Game on.
Hillary Clinton has taken direct aim at Republican policies for the first time since announcing her presidential bid, criticizing the GOP on immigration, healthcare and the delayed nomination of Loretta Lynch as attorney general.
"There are those who offer themselves as leaders who would deport mothers working to give their children a better life rather than risk ire of talk radio," Clinton said at the annual Women in the World conference in Manhattan on Thursday.
"There are those who offer themselves as leaders who even play politics with the nomination of our nation’s chief law enforcement officer and victims of human rights trafficking," she added, referring to legislation that held up the nomination vote for Loretta Lynch.
Lynch won approval from the Senate Thursday; she'll be the first black woman to hold the post.

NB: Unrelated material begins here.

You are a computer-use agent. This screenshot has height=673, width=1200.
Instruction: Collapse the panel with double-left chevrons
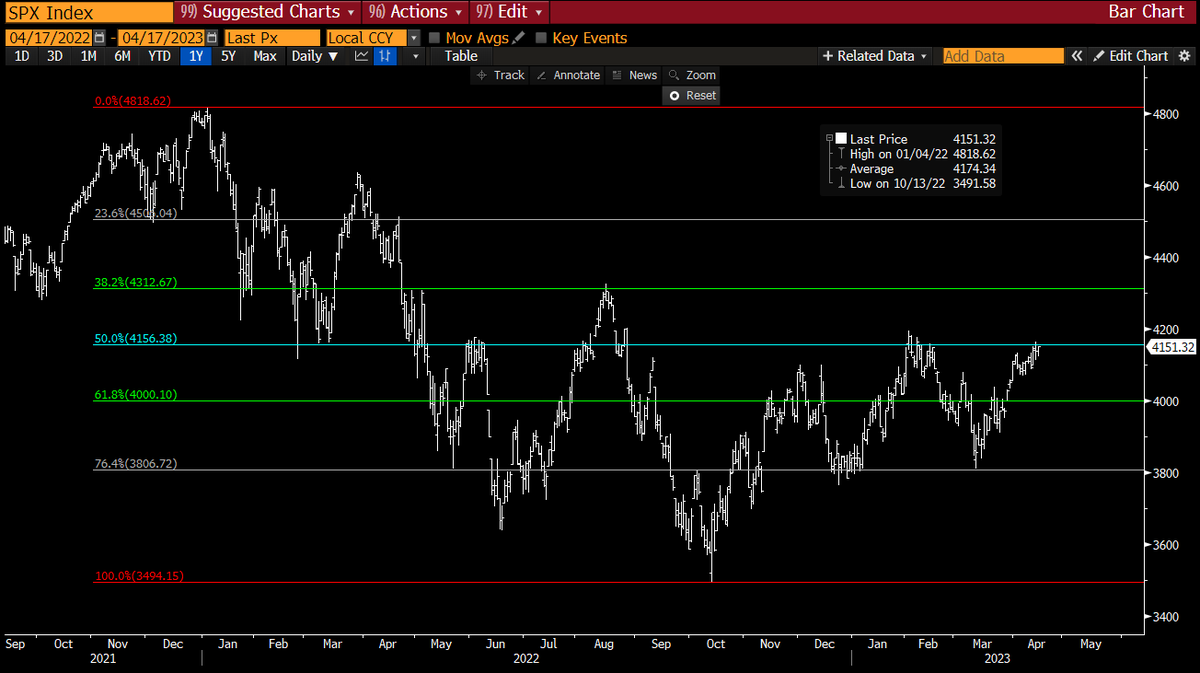[1077, 56]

"It isn't leadership, it's not going to create a single job, raise anyone's wages or
strengthen our families," Clinton said.
Clinton has appeared every year at the Women In The World Summit in New York since it began in 2010, but this is her first appearance as a presidential candidate. "I wanted to be here regardless of what else I was doing,'' she said,
USA Today reports.
Time reports Clinton, who announced her candidacy April 12, hadn't publicly attacked Republicans in her first weeks on the road, focusing instead on a low-key rollout in Iowa and New Hampshire.
The speech also highlighted her left-leaning campaign pitch,
the Washington Post reports.
"America moves forward when all women are guaranteed the right to make their own health-care choices, not when those choices are taken away by an employer like Hobby Lobby," Clinton told the women's conference.
The reference was to the Supreme Court ruling last year allows privately held companies with religious objections
to opt out of Obamacare's contraception coverage mandate.
"When we deny women access to a retirement that is secure, when we continue, as we do, to discriminate against women in the Social Security system, we are leaving too many women on their own," she said, the Post reports.